Source:

>> begin

I wouldn't read too much into what Ephemerality is saying anyway; he is convinced that I am an ESFJ; perhaps it has something to with the way I crinkle my nose like _Bewitched_'s Samantha Stevens?


----------



## monemi (Jun 24, 2013)

ephemereality said:


> And why is that a bad thing? I am not saying it's complicated. I am however trying to make you reason why you derive these particular values by showing you that there are people who do not value or reason around this particular social behavior in this way. To an Fe type the content of the joke is irrelevant. What is relevant is how their fake laughing makes the other person feel. You are still not focusing on the feelings of the other person, you are focusing on your own personal feelings and how this person makes you feel. It's different and hence, it seems Fi over Fe since, if we are going to be extremely simplified here:
> 
> Introversion - focus on self
> Extroversion - focus on the other


Fe does not equal moron. I'm not going to hurt their feelings. I make them feel good by smiling in response and then redirect quickly. Most people aren't so emotionally stunted that I have to exaggerate any more than that. Fe is a tertiary function for me. Low on my totem pole. I care, but I'm not going to set myself up to listen to a string of knock knock jokes.


----------



## Old Intern (Nov 20, 2012)

monemi said:


> I was trying to narrow down what the issue is given that it comes up frequently. Fi > Ne was my best example because I've seen it most frequently with them. Especially the assumption that those of us engaging in small talk enjoy small talk. Very few people are actually interested/enjoy small talk. We engage in it because it has value. We see it as socially necessary.
> 
> *Where did you get your information on how extroverts process communication compared to introverts?*


Maybe you don't see how much of your own Se is particular to how you are?

Simmilarly I'm baffled when people don't see a million ways a specific situation can be put on course (how do other people not see an obvious re-rout? - sometimes this is my Ne kicking in, but it seems like common sense to me). What is normal for me isn't normal for everyone. Your default setting is to be in tune with signals in your environment; In fact it scratches an itch for you. 

Simmilarly an Fe dom friend can't understand that if I don't feel well, having people around is not helpful. This doesn't make me somehow broken or mistrustfull of people. Fe "connecting" scratches an itch for her, for me - not so much.

It always takes more energy for someone to opperate from something not high in their own function stack.

>> end

Collected material:
>> begin

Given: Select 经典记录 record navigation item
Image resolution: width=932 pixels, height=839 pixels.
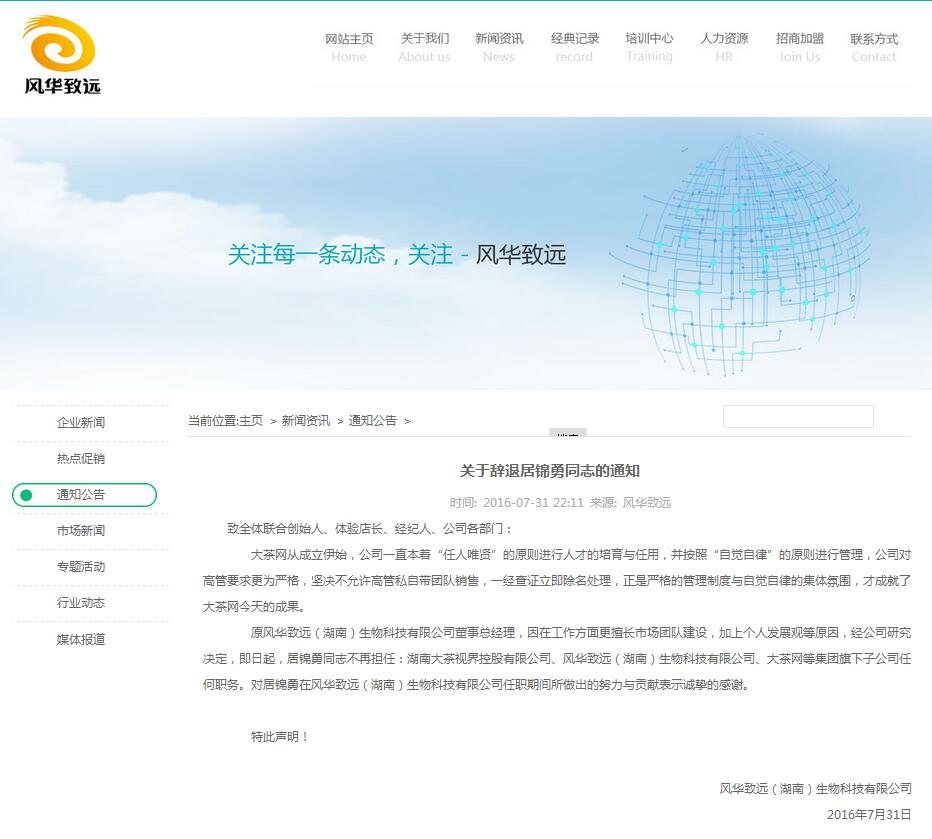Looking at the screenshot, I should 574,47.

>> end

Task instructions:
**A)** In the personality-type thread, what kind of function does monemi say Fe is for them?
**B)** Resume the personality-type thread after its last sentence.
The listing isn't needed here.

Outputs:
**A)** A tertiary function.

**B)**
Some people may lack certain social awareness, but also some people just don't care that much about what might be viewed as socially necessary. It isn't necessary for them. Some people have a small circle of people who understand them and anything beyond that is a burden - until or unless proven otherwise.

Not intending to sound critical here, just find this interesting.


----------



## braided pain (Jul 6, 2012)

OrangeAppled said:


> No, I don't see why you think that, unless you scan paragraphs and pick out words without reading them in context of the whole post & the post(s) they are responding to. You 100% missed the point there. I am criticizing a way of reasoning, one which is not my own.


No, I responded to the context based on my subjective understanding of it. And for all you are telling me I'm missing the point, you're not telling me what the point is very clearly.



> And please, DON'T take so much at face value. This thread is like talking to people who've never read a book in their life, unless it was a technical manual.


Oy. You just pointed out my understanding of a 4 seemed to be colored by a 6 search for a hidden agenda, so I tried to stick to face value. Now you want me to stop that and go back to reading between the lines? Okey-dokey.



> small talk stuff


I appreciate you clarifying. 



> I'm not touchy about that; I am touchy about having my perspective & experiences invalidated, especially when it's highly relevant to the topic at hand. I am touchy when I can tell someone didn't bother to really read a post and dismisses it with name-calling.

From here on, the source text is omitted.